Avec une approche très mathématique, l’équipe travaille sur deux aspects de la commande : « Comment la personne donne des ordres et comment l’exosquelette les transforme au plan articulaire », explique le jeune polytechnicien à peine trentenaire. « Le travail sur la commande de Wandercraft est très intéressant », analyse le Dr Agnès Roby-Brami.

Pour le premier aspect, un accéléromètre détecte la configuration dans laquelle se trouve le sujet et la transforme en ordre. « Le fait de se pencher en avant a été choisi pour donner l’ordre d’avancer, explique Mathieu Masselin. On a voulu que ce soit le plus intuitif et spontané possible. » Pour le second, « nous avons choisi une approche mathématique très puissante bâtie autour du premier pas comme primitif du mouvement et qui consiste à ajuster ensuite en fonction de ce qui se passe. Cette théorie née aux États-Unis continue à être développée. Le paramétrage est personnalisé sur la taille, la longueur des jambes ou le poids du sujet, ce qui rajoute de la complexité. C’est avant tout un modèle de robotique dynamique, les algorithmes tournent en permanence. »

Le système est en développement constant. « Il y a à peine 1 an, les gens marchaient très mal, reconnaît Mathieu Masselin. Aujourd’hui, la marche est continue avec des pas robustes malgré des perturbations. Les algorithmes vont continuer de s’améliorer dans les années à venir. Notre premier exosquelette n’a pas intégré l’effort contrôlé, mais on y réfléchit. »

Le marquage CE est attendu pour novembre 2018, - dans un premier temps pour une fonction d’assistance -, en vue d’une commercialisation fin 2018. Le prix non communiqué peut être estimé à quelques centaines de milliers d’euros. « Le système pourra être mis à jour régulièrement pour les algorithmes, rassure Mathieu Masselin.

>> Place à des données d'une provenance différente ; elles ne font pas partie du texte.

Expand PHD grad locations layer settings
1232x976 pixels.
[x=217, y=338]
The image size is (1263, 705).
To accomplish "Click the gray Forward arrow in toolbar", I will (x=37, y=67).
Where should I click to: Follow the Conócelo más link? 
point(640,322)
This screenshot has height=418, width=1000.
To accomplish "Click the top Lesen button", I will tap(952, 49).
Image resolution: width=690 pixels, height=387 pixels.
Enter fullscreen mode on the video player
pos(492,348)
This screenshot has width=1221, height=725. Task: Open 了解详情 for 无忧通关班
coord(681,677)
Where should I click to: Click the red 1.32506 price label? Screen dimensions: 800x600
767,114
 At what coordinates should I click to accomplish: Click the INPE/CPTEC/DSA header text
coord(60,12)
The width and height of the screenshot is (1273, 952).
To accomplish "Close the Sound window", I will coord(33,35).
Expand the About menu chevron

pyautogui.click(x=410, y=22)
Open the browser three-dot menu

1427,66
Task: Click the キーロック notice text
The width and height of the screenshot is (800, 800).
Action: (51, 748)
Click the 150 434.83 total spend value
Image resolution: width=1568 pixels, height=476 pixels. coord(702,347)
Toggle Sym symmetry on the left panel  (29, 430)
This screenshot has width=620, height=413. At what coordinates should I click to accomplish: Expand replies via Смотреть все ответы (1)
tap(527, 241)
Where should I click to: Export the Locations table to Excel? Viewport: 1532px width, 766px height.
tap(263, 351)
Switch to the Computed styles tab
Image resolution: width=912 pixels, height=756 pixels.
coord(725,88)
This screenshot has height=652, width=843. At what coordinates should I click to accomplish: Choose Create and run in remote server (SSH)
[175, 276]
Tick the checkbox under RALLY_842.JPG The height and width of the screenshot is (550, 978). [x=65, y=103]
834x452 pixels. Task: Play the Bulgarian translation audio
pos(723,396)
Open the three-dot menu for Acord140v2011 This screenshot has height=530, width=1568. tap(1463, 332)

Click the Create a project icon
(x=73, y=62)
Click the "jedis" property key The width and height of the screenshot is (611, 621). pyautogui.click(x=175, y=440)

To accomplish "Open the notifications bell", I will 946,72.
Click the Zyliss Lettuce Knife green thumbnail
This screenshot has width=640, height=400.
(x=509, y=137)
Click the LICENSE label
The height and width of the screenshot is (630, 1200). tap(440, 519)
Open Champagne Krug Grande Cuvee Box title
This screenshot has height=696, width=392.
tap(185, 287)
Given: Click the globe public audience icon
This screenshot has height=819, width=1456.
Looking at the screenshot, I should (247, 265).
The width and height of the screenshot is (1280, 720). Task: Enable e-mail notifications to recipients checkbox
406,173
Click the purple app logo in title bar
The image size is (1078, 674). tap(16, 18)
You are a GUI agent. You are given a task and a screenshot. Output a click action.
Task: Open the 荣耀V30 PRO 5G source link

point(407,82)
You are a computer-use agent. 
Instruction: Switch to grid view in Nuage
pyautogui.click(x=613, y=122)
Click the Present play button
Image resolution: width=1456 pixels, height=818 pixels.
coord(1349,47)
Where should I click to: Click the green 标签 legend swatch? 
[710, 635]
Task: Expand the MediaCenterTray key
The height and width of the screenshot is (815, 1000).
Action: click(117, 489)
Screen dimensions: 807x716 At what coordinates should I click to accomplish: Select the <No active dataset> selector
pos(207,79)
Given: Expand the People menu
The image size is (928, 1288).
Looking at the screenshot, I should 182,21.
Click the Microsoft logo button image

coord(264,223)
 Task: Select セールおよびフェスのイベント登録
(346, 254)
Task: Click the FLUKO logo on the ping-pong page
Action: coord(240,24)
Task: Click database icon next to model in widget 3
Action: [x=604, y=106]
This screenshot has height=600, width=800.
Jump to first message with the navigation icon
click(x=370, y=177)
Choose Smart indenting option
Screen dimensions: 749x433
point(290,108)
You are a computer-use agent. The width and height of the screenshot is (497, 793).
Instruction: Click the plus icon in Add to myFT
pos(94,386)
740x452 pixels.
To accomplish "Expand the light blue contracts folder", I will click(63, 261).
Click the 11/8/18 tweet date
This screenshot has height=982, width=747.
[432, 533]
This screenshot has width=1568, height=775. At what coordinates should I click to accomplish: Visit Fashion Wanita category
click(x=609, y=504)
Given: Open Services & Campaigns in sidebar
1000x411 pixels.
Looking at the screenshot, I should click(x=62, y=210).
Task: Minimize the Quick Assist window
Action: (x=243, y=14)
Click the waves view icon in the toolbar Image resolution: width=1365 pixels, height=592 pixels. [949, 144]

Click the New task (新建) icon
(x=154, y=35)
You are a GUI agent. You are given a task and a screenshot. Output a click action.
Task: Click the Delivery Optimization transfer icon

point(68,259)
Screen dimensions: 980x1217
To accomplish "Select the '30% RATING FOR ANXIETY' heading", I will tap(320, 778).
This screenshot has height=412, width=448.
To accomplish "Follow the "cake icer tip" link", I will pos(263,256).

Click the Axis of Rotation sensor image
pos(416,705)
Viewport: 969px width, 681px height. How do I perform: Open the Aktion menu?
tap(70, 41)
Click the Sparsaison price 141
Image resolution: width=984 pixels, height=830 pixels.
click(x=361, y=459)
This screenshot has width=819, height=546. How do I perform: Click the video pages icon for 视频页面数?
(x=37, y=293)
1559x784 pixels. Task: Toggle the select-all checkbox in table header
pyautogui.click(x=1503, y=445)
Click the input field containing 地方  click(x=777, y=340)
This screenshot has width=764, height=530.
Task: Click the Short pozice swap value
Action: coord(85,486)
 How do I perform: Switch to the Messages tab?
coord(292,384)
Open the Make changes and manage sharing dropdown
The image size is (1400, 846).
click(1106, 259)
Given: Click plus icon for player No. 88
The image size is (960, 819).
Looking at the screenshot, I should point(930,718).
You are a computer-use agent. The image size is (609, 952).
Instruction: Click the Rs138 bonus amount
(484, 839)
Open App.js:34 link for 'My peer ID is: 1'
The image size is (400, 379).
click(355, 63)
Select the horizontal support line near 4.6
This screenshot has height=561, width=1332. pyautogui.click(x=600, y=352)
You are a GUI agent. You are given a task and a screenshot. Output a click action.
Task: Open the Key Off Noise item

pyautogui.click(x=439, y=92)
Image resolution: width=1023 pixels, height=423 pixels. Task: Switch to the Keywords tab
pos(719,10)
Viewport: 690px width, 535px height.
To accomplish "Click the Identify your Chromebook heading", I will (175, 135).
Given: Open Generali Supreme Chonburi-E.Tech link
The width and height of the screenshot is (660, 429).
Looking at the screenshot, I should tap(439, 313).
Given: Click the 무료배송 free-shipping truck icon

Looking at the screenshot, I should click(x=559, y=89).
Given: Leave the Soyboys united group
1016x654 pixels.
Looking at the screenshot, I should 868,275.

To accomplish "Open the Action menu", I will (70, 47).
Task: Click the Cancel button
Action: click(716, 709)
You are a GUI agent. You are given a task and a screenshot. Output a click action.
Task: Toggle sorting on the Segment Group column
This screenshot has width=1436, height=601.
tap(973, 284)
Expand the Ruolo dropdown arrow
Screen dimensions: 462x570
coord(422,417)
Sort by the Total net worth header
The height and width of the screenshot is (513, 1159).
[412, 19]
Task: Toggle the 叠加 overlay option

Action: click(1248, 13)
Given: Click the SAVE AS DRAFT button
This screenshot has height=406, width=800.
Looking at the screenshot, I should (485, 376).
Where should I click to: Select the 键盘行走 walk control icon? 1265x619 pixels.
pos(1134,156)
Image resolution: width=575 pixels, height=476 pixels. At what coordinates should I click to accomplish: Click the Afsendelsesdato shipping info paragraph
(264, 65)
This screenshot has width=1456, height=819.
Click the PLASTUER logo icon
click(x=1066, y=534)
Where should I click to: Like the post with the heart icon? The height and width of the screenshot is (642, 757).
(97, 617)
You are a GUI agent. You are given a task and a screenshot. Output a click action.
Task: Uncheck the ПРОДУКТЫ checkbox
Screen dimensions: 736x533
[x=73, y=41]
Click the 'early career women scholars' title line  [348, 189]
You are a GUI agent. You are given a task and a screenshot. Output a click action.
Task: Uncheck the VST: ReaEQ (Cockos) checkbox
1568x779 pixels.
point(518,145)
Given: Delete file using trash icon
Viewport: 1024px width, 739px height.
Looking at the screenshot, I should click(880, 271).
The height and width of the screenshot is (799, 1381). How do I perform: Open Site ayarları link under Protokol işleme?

Le hardware évolue plus lentement ». Une étude clinique sur 2 ans chez 40 paraplégiques vient de débuter dans le centre de Ponsat (Auvergne) pour évaluer les bénéfices en termes de traitement et de confort. « On vise une complémentarité d’effets sur l’autonomie et la santé, explique Mathieu Masselin. On espère éviter une dégradation de l’état de santé générale chez les paraplégiques avec des séances sur 3-4 semaines. »

Atlas, premier exosquelette pour les lombalgies

La société Japet créée par les lillois Antoine Noël et Damien Bratic a développé le premier exosquelette du tronc pour les lombalgies chroniques. Ce dispositif d’aide à la rééducation appelé Atlas a pour objectif de soulager la douleur et faciliter l’activité physique en décomprimant la colonne vertébrale. Équipé de 4 petits moteurs, l’exosquelette pesant 1,2 kg transfère le poids sur les hanches « sur le modèle d’un sac de randonnée », explique Antoine Noël.

Les deux ingénieurs cofondateurs, qui travaillent sur le projet depuis seulement 3 ans et ½, expliquent la rapidité du développement par leur séjour en Chine. « Tout s’est accéléré là-bas, explique Antoine Noël. On a pu faire beaucoup de versions différentes à faible coût, tester ce qui marche et ce qui ne marche pas et tirer les leçons de nos essais et nos erreurs. »

Après une expérience positive en 2017 chez une patiente, Japet attend le feu vert de l’ANSM pour lancer un essai clinique destiné à mesurer la douleur chez 30 patients après 7 jours de rééducation avec Atlas à raison d’une séance de 30-40 minutes/jour. La start-up espère obtenir cet été le marquage CE du dispositif et lancer la commercialisation dans la foulée auprès des professionnels. Avec un prix autour de quelques dizaines de milliers d’euros, la société envisage un modèle locatif à terme pour un usage par les particuliers.